Sixty eyes, no, make that 59, because one old guy wore a yellow-medicine-stained gauze patch covering one eye, followed my every move. I leaned against the wall, hoping someone would pass out onto the floor so I could get a seat. Two cell phones chimed at the same time. An old man sneezed then loudly described to his caller intimate details of the rupture in his groin. A nice lady answered hers on speaker, blew her nose and babbled enthusiastic baby-talk to her grandchild on the other end.
The outside door opened and a grimacing man, bent at the waist fought his way through to the reception window where he told the receptionist in a stage whisper “…they said on the t.v. if it lasted four hours to see the doctor, so here I am.” He was instantly admitted to THE LAND BEYOND THE RECEPTION GLASS and within five minutes shrill laughter from two dozen nurses filtered through the walls into the waiting area, where everyone pretended not to hear. My cheeks grew hot in sympathy. My God, man. Have those nurses no shame?

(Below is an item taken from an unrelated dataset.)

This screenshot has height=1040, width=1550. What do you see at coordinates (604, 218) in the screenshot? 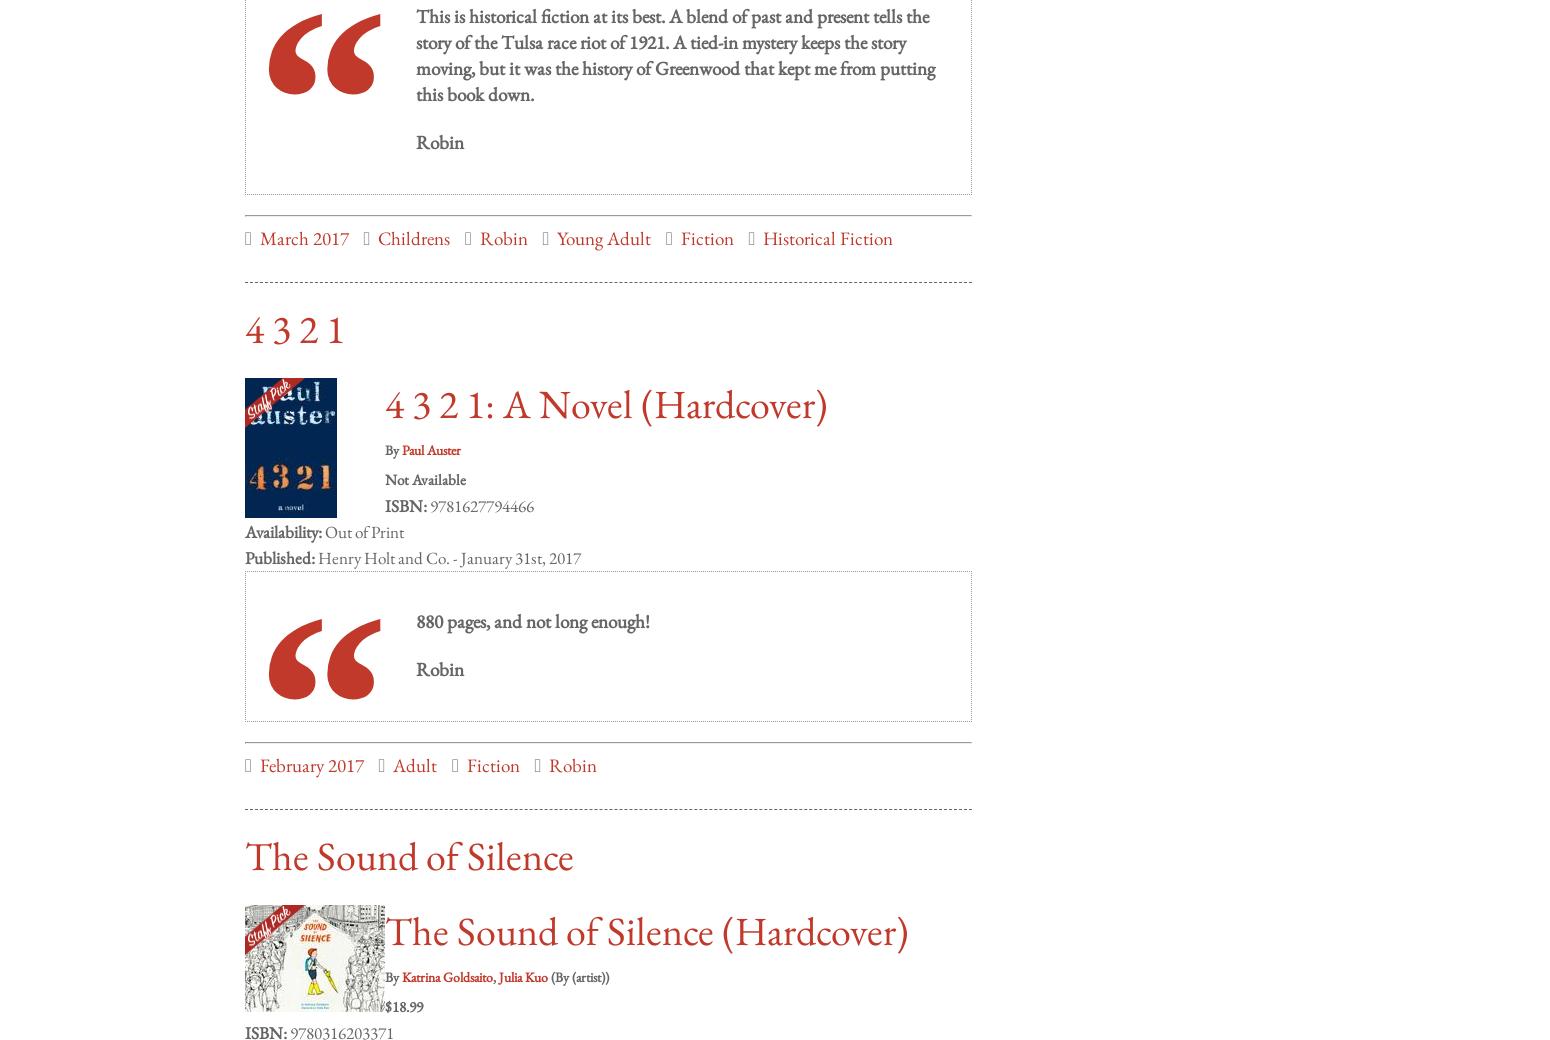
I see `'Young Adult'` at bounding box center [604, 218].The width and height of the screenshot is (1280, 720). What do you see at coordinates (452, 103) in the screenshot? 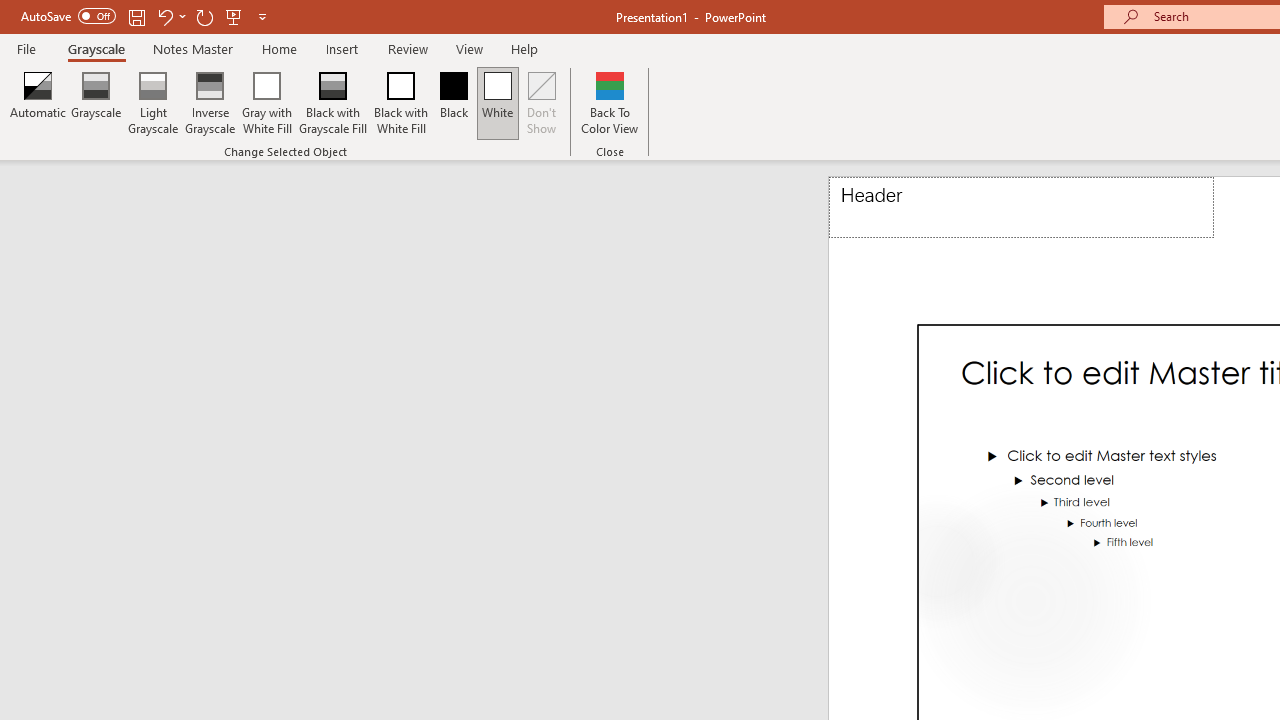
I see `'Black'` at bounding box center [452, 103].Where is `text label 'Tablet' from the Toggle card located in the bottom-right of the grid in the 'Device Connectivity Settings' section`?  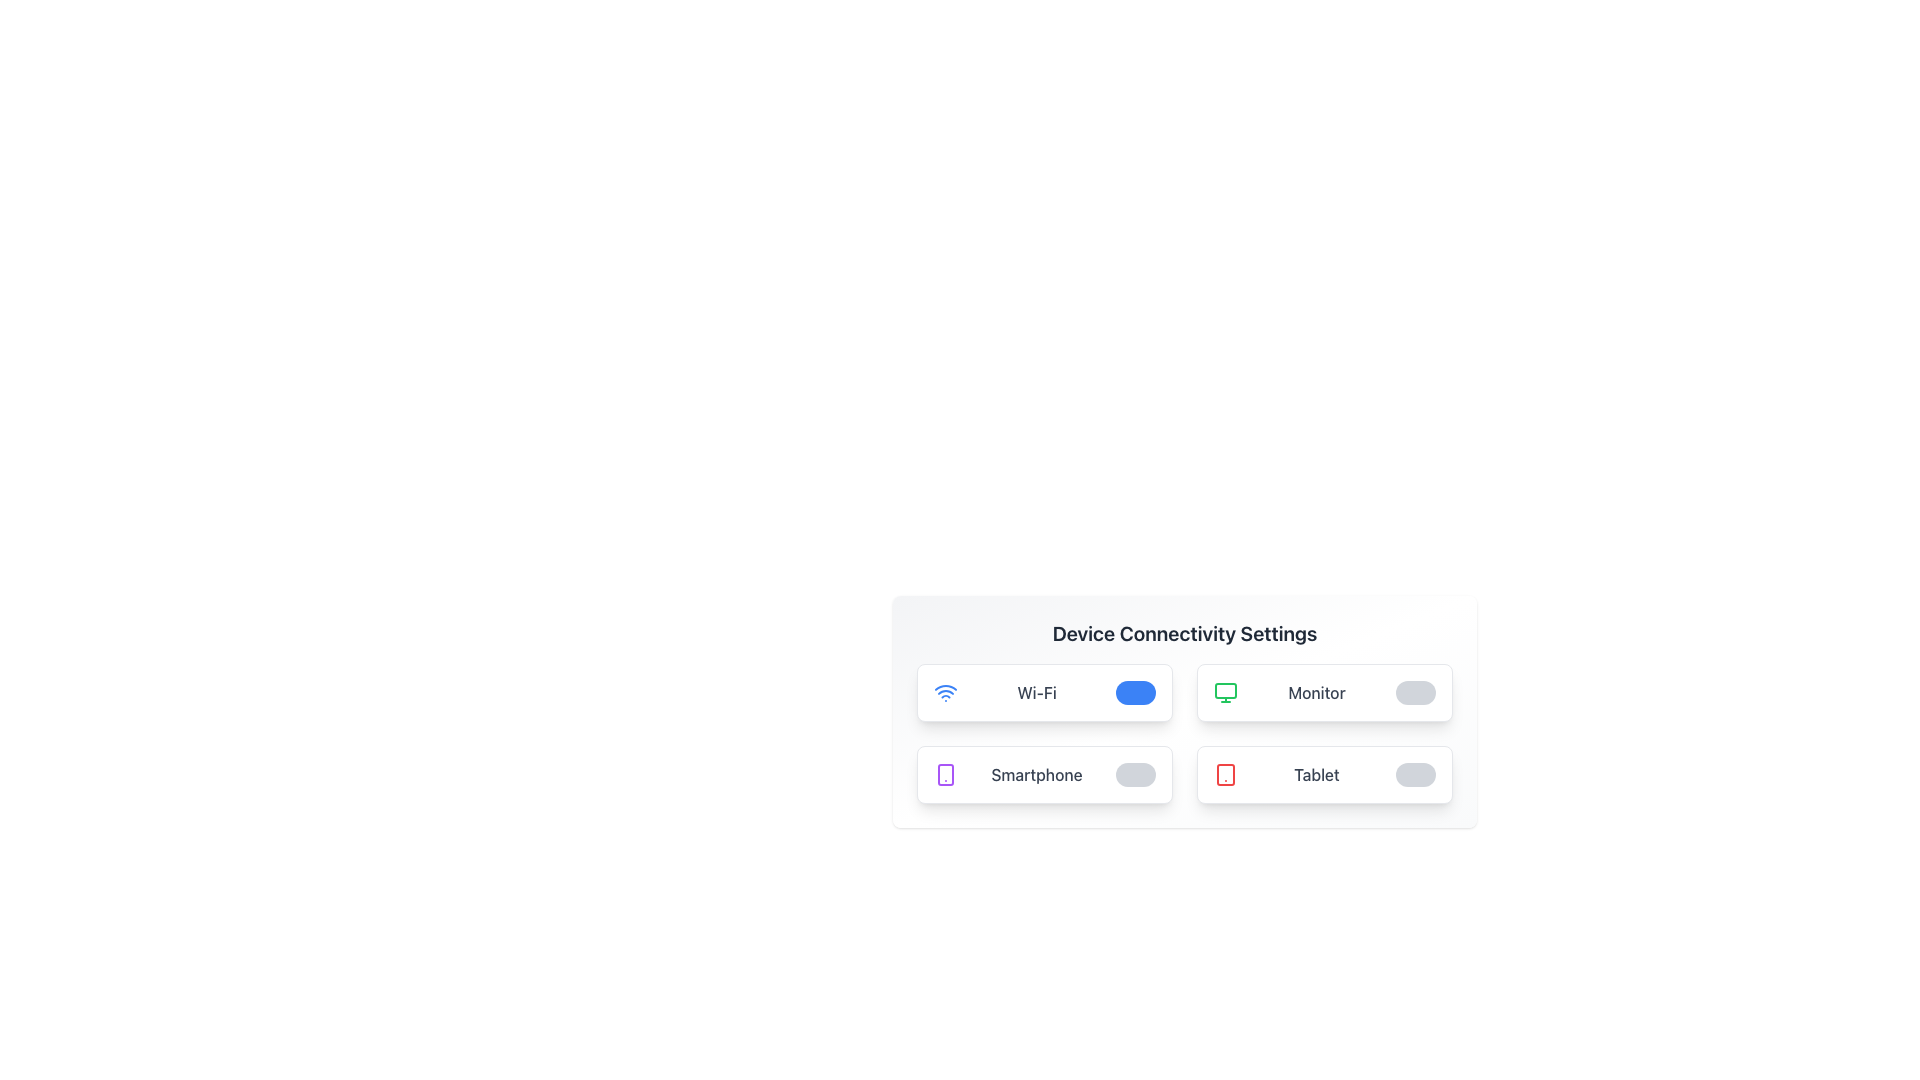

After three hours my knees buckled and I fell forward, smashing my nose against a heavy steel prosthetic leg the man next to me had removed to polish. I tore off my shirt and pressed it to my face to stanch the blood gushing from my nose. The receptionist noticed and I was ushered quickly into THE LAND BEYOND…, where a nurse practitioner stuffed my nose with cotton and asked “what seems to be the problem?” I described the shooting pains I’ve had the last three weeks running from my heart through my shoulder. “The pain is excruciating when I walk more than 10 feet,” I said. The nurse said “there’s a lot of that going around,” and told me to take two Aleve and begin a daily regimen of St. John’s Wort and one large garlic clove.
While you may think my doctor visit was less than optimal, some good came out of it. I was referred for my broken nose repair to an ENT who has opened an office in an old Sonic location. The nurses skate to your car and do a workup through the window. It’s comforting because any car is more hygienic than the waiting room and if surgery is needed, the doctor leases space on the hydraulic lift at the former Jiffy Lube location next door and adjusts the O.R. table up and down as needed. I’m scheduled for surgery at the Jiffy Lube next week, but if there’s a lightning storm and the ENT raises me to the ceiling, I’m hightailing it before the villagers show up with their torches and pitchforks.
Michael Henry is a writer in Oxford. A graduate of Tulane and Virginia Law School, Henry published his seventh novel, Finding Ishmael, in April 2014.
Kaye Bryant
September 29, 2014 at 9:36 am
Oh, haven’t we all felt like this at some time! Once agin Michael Henry takes the mundane and makes us laugh!!! Send this to all the “Urgent Care” operations!! Thanks for the laugh this morning and I will try to visit you at the Jiffy Lube!
Bill Tucker
September 29, 2014 at 12:36 pm
Need to live where we do. If you’ve got a doctor’s appointment at as 9 am, if you’re not in by at least 9:10 something is BAD wrong. If for some reason the doctor’s been called away for emergency you’ll usually be served coffee or even give a “ticket” to go to a near by fast food place for a meal.